DOCUMENT TEXT —

+--

Nothing to see here: Capturing the vacant in photography | Kizzy Bray

Since starting my masters course I’ve barely had time to think, and much less, to think what to write. Studying Visual Anthropology and being appointed The Mancunion’s Head Design Editor of the print paper, I’ve mostly been working with images rather than words for months on end. Last year I was churning out a blog post every fortnight and a couple of articles every week, but this year I’ve found it pretty hard to put pen to paper.

I thought for my first post back I’d combine the visual with the verbal with this photography exploration. Something that has been on my mind recently is how to express a sense of emptiness and vacancy in photography. Mainly because it’s what I’ll hope to achieve in my final project for my masters (no spoilers, please), but also because for The Mancunion  we printed a designers photo essay exploring this very topic, stillness in the busy through the topic ‘Fallowfield at Night’. The photo essay didn’t go online and was a special for our ‘Misogyny Is Hate‘ themed print issue 8. Here are some of my favourites from the series (taken by myself, and the Editor-in-Cheif, Ethan Davies).


Without words, how do you take a picture of something thats not there, but usually it is? How can the audience infer from your image what is going on, or what isn’t going on, and why?

Photographer Jo Broughton does this remarkably well in her work ‘Empty Porn Sets’. Rather than being shocking, the series excludes the explicit and instead the rooms read like a sexy Ikea catalogue, with some questionable fuchsia flower art prints hanging on the corrugated board walls of the set, and eye masks-turn-blindfolds flung on the freshly pressed baby pink silk duvet of the bed.

+--

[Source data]

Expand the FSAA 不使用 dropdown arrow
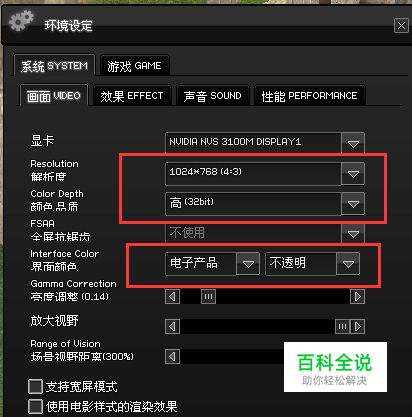 (x=353, y=234)
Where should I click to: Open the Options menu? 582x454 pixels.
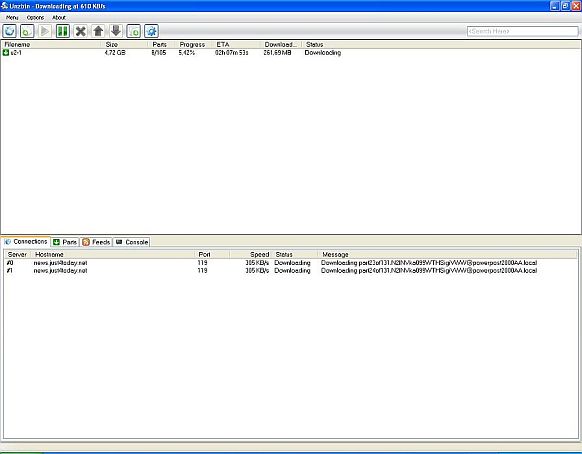tap(35, 17)
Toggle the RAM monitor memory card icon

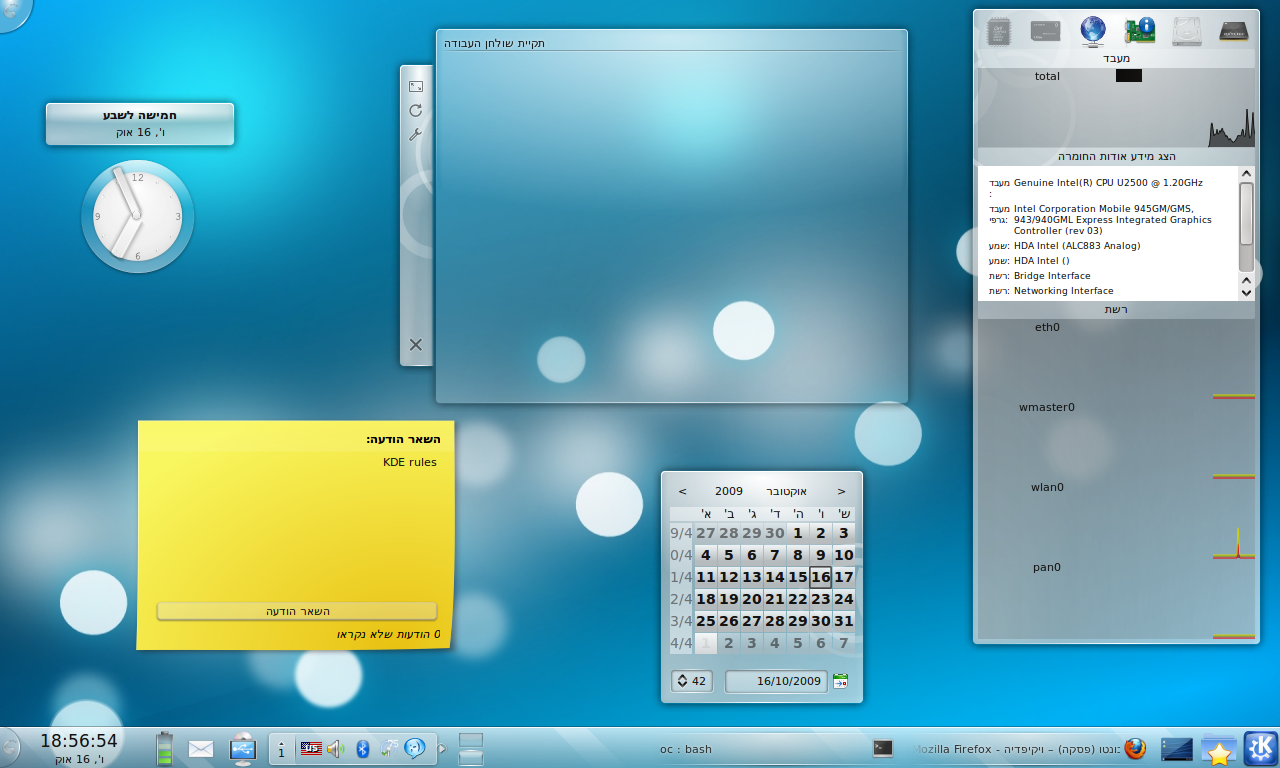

+--

APPLY WHAT YOU READ —
• 1. Which people are named in the post on photographing emptiness?
• 2. Carry on the post on photographing emptiness from its final sentence.

RESULTS IN ORDER —
• 1.
- Kizzy Bray
- Ethan Davies
- Jo Broughton

• 2.
The suspiciously tidy bedrooms, and 7ft unwrapped Christmas presents of the newly designed sets contrast those with signs of use: discarded knickers, strappy heels and a rather innocently placed dildo litter the school room set, the army barracks, the hospital bed. “These are playgrounds of cheapish fantasy which are left like historical documents to the sex act” Jo’s website reads. Artefacts of taboo from the museum of hidden things. When the subject of the empty in photography itself is both overwhelmingly present in society but morally and publicly prohibited like porn is, the absence in the photo mimics its place in society: it’s there, you just can’t see it right now.

Starkly opposite in subject matter, but intriguingly similar in theme, Melanie Friend‘s series ‘Boarder Country’ is a reflection of life in a Immigration Removal Centre in the UK. The emptiness of the images of the landscapes and institutional interiors of the centre are a reminder that the people who are inhabiting these institutions are scared, and alone. These images are accompanied by “soundtracks of voice recordings conveying the complex identities of detainees and the physical, psychological and emotional aspects of life in detention” in the exhibition, according to Melanie’s website. With such sensitive subject matters, sometimes showing nothing is as impactful as it could ever be.